## What you have to do
Please set down only the lines from the one containing "The width and height of the screenshot is (1128, 1057)." through the end of the entries below, exactly, minus any pictures.

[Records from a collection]
************

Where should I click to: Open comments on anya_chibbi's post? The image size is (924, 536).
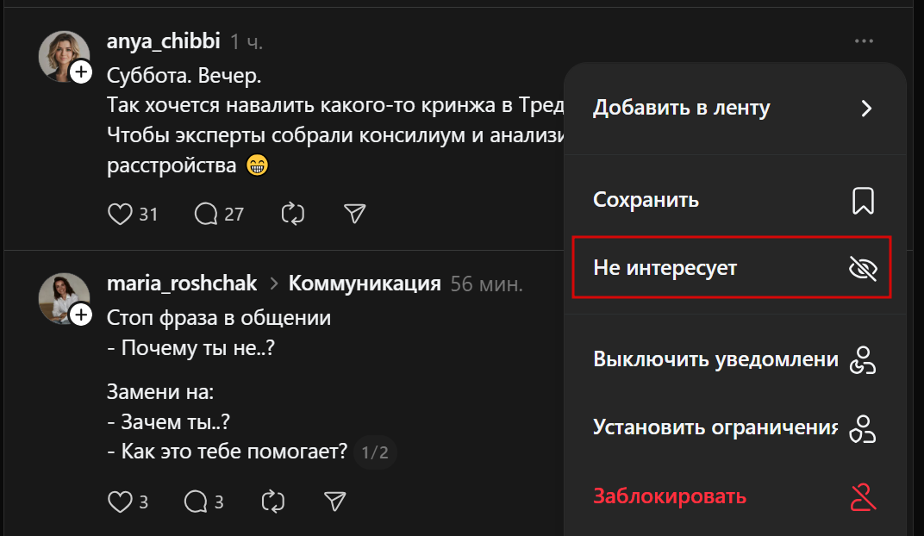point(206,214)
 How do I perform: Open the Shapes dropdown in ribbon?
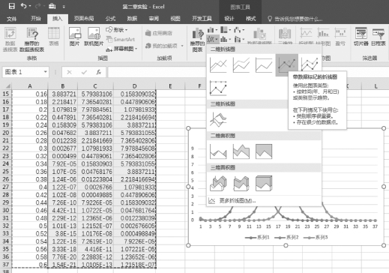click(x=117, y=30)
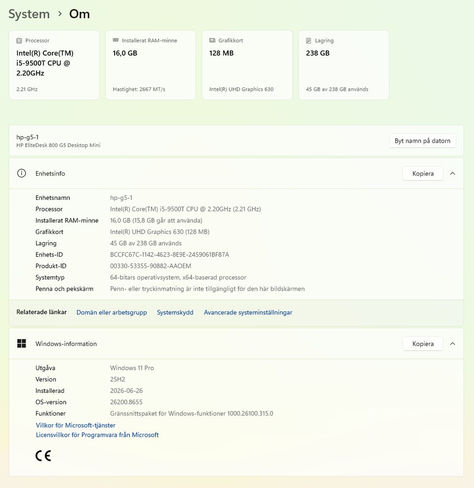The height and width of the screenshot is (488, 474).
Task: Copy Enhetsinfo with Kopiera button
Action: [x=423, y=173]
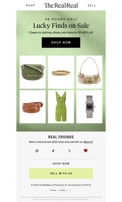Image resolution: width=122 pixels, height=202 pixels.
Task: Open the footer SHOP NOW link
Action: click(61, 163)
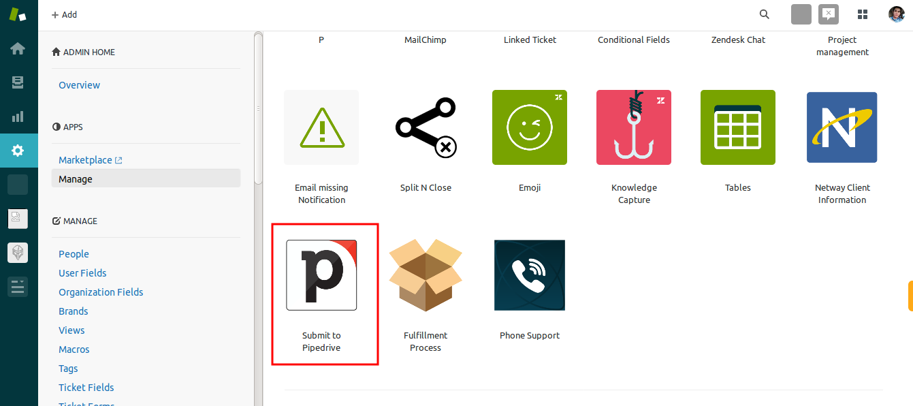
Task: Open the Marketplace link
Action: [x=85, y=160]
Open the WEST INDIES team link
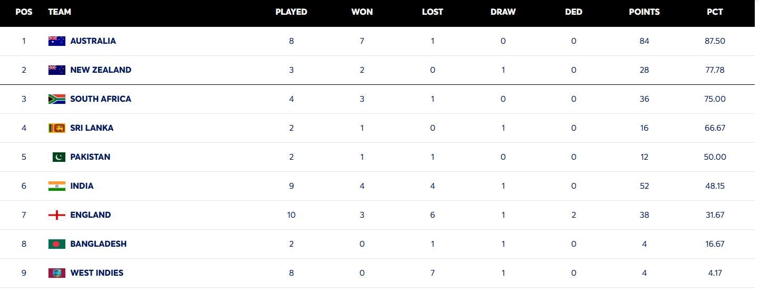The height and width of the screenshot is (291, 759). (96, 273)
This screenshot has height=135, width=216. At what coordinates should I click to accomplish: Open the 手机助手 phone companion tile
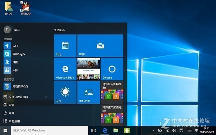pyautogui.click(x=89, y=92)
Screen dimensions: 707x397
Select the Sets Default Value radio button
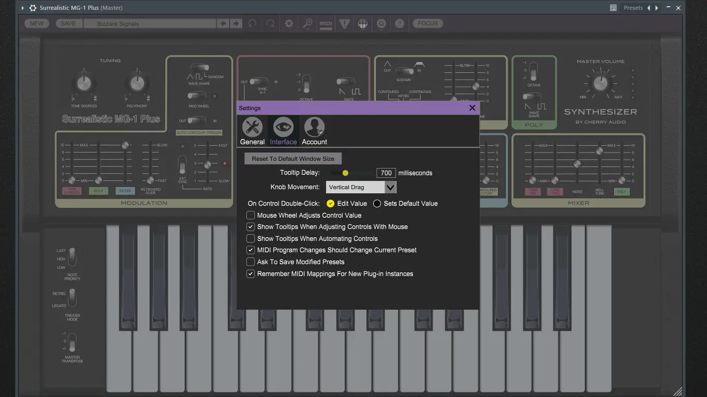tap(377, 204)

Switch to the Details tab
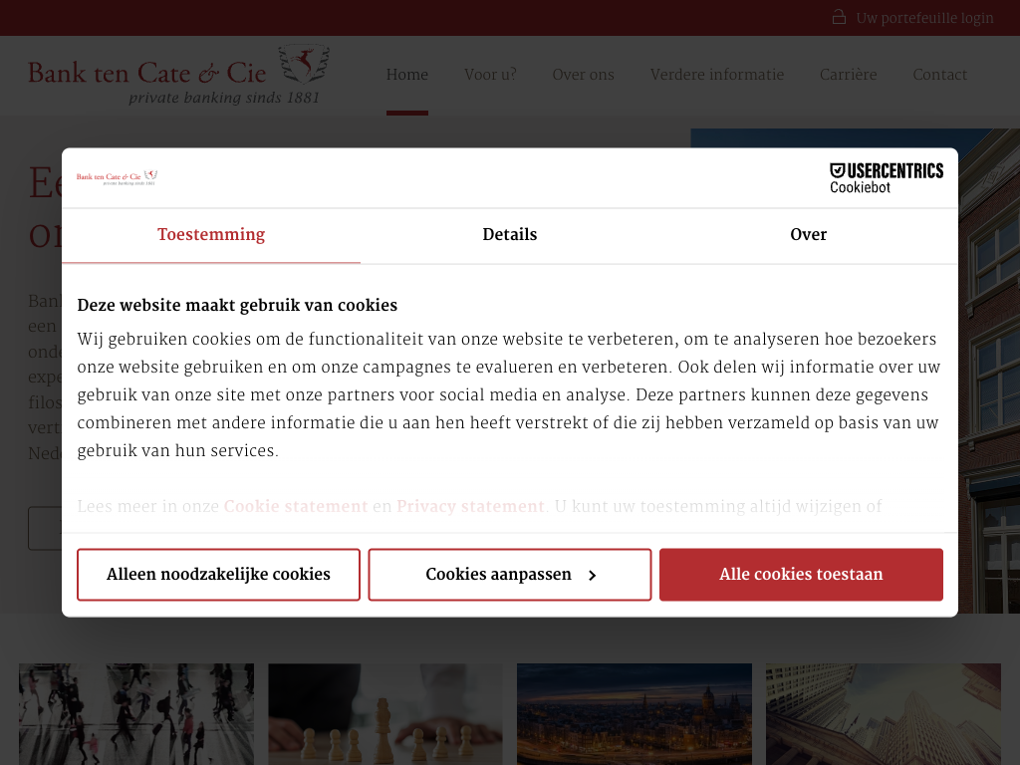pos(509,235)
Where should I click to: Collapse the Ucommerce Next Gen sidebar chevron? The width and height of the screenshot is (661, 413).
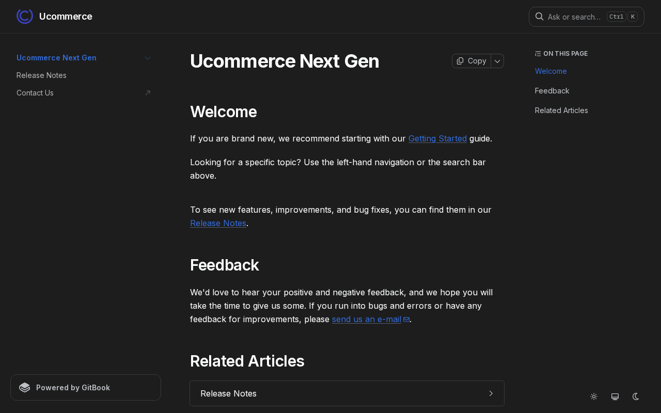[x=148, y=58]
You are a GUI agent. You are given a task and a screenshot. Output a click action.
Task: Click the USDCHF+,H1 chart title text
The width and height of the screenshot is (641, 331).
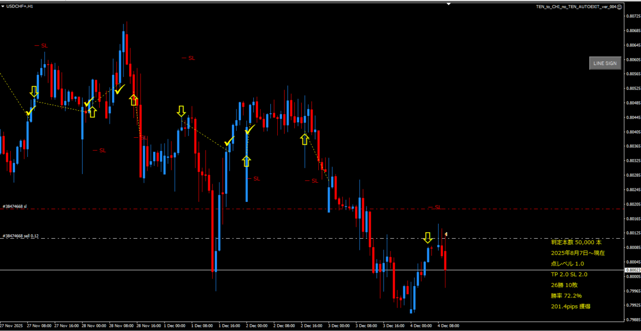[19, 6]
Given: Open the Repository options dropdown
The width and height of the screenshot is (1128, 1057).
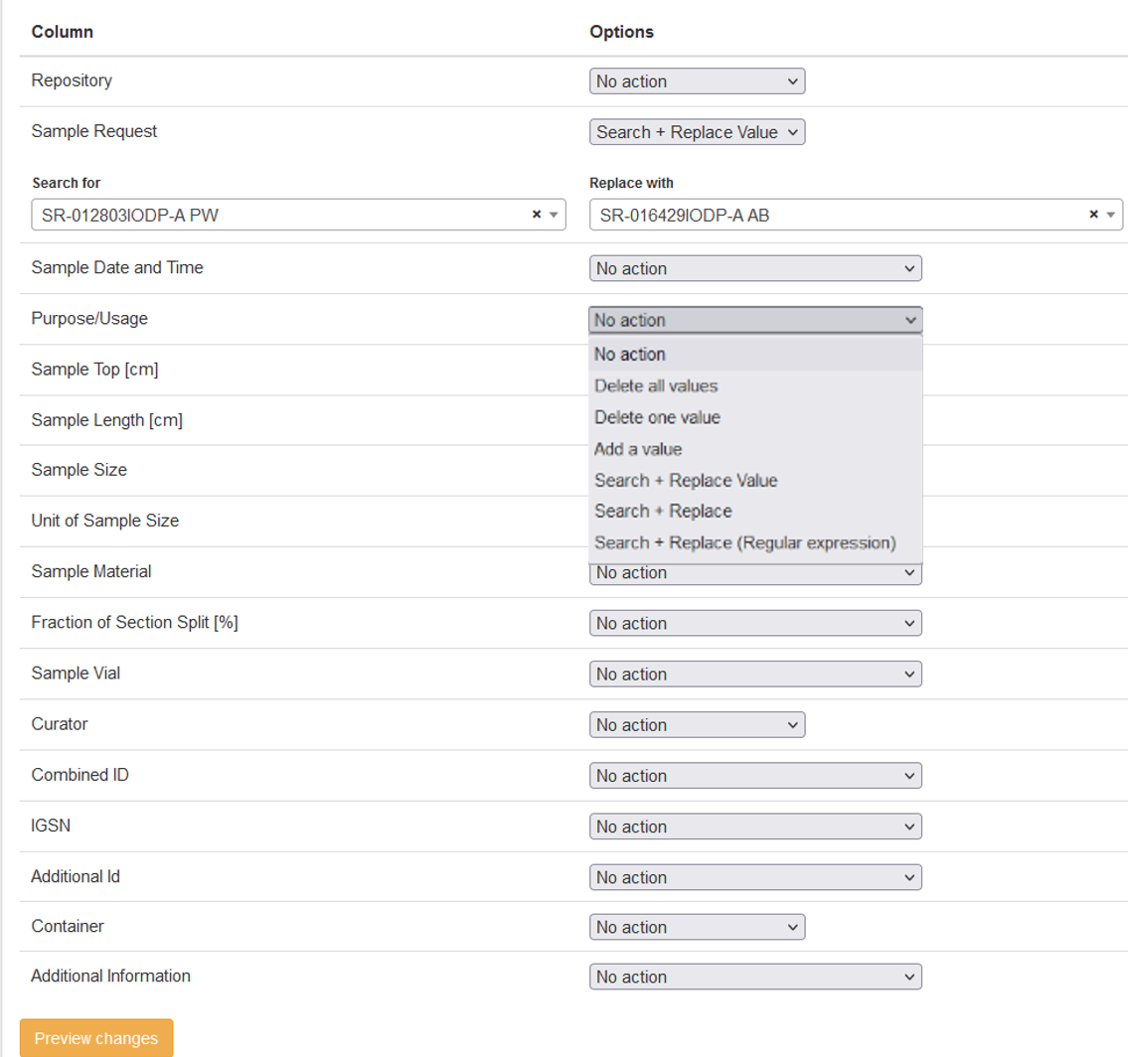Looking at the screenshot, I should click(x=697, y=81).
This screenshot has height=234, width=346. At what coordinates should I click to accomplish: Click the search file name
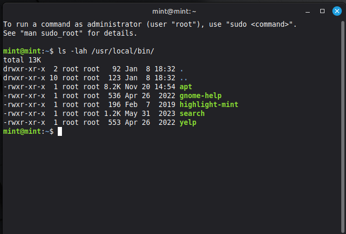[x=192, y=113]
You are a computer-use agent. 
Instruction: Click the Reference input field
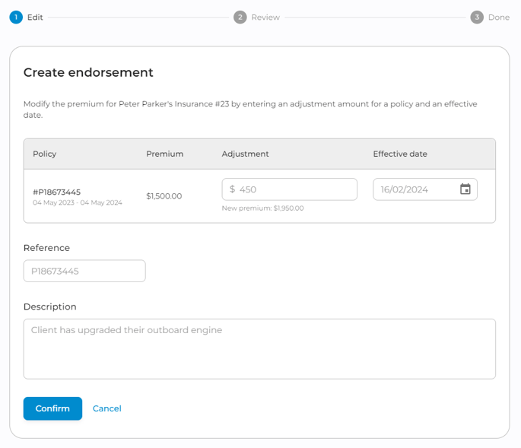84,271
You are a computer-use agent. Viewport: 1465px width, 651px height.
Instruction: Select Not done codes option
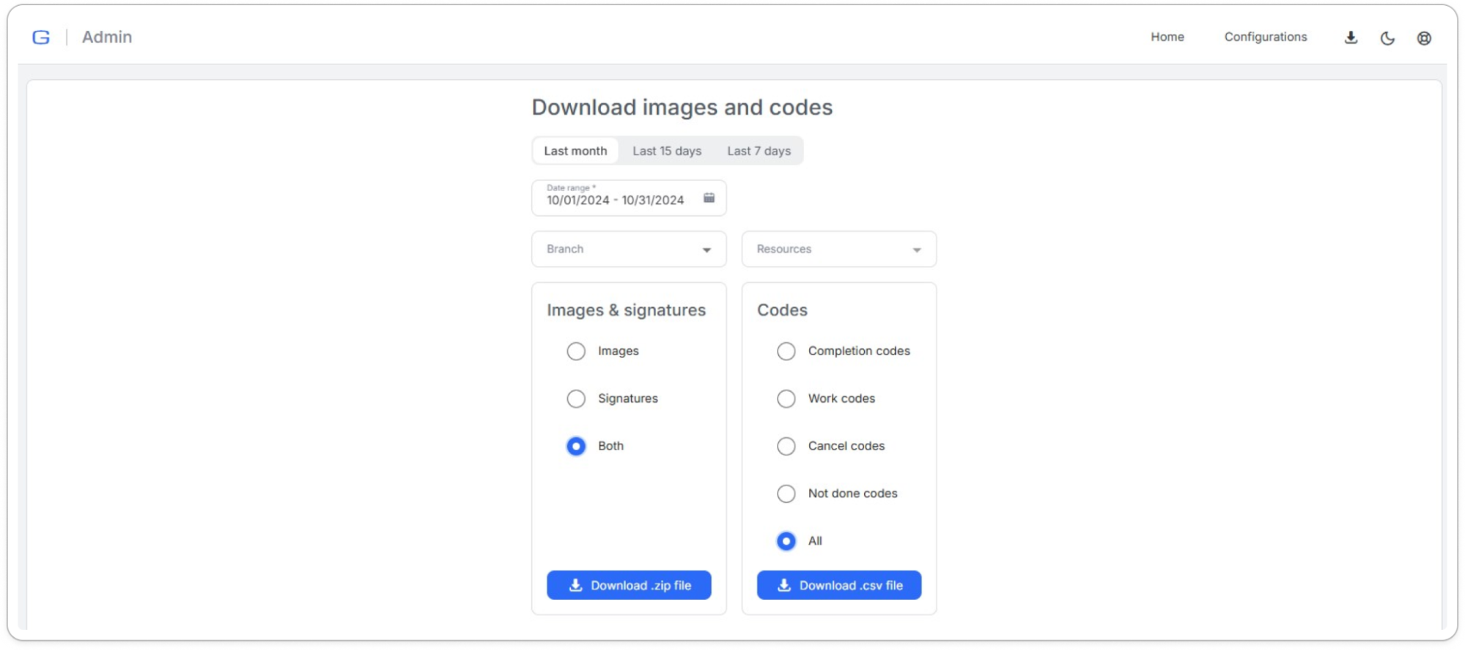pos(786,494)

************

## Solved problem
The width and height of the screenshot is (1128, 1057).
Looking at the screenshot, I should click(x=697, y=81).
This screenshot has height=234, width=346. At what coordinates should I click to accomplish: Click the search file name
[x=192, y=113]
You are a computer-use agent. 
Instruction: Click the Reference input field
84,271
You are a computer-use agent. Viewport: 1465px width, 651px height.
Instruction: Select Not done codes option
pos(786,494)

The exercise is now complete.